But the same goes for multiples of 3, 5, 7, 11, ..., pn hence the recursive isPrime call.
Is there an easier (faster) way to jump numbers then to check if it's prime (like the i += 2 idea?)
If you only need the fist couple of say.. thousand primes, its probably fastest to just pre-calculate them, hold them in a big array and do a binary search. (If your test-input is random, do a quick %2, %3, %5... - check before the lookup with the number of checks approximately equal to the logarithm of the size of your pre-calculated buffer).
If you want to test for very large numbers (e.g. used in cryptography applications) and you are really concerned about speed, take a look at common math libraries and their bigint - classes (or equivalents). There are usually "ProbablyPrime()" - functions that are much much much ... much faster for very large prime numbers drawn out of random numbers1), but which may fail in a neglectable2) number of cases
1) Some of the algorithms won't work if the number under test is not random, but may come from "mallicious" source. Beware of this, especially in cryptographic applications!

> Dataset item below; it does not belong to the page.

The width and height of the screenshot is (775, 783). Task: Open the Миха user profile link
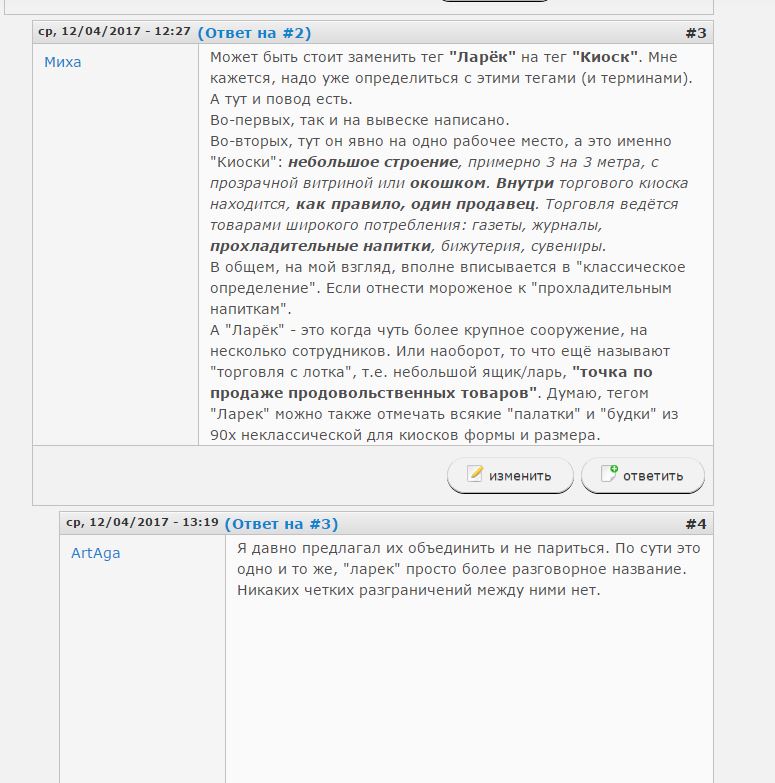(62, 62)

2) "neglectable" as in "a much smaller probability as that a random bit in your memory suddenly flips because of RAM-malfunction and you get a wrong result in your other algorithm too" ;-)
Actually I'm taking a number theory course, and we have talked a bit about such functions.
Do you have any links I should look at? If not I'll just google it.
...As to not get away from the topic, I was strictly looking at how to optimized the first function above (moreover, will the recursive call optimize the function in any case); and I though about storing primes in an array, however I don't have any preconditions about the size of the input value; and also, would construction of the array within the function (to avoid holding onto memory) be faster then not using one?
The point of the array of primes is to compute them only once. Making it local (non-static) to the function defeats that purpose. It is still better (or at least not worse) to store the first N primes in an array, even if the size of the input is unbounded.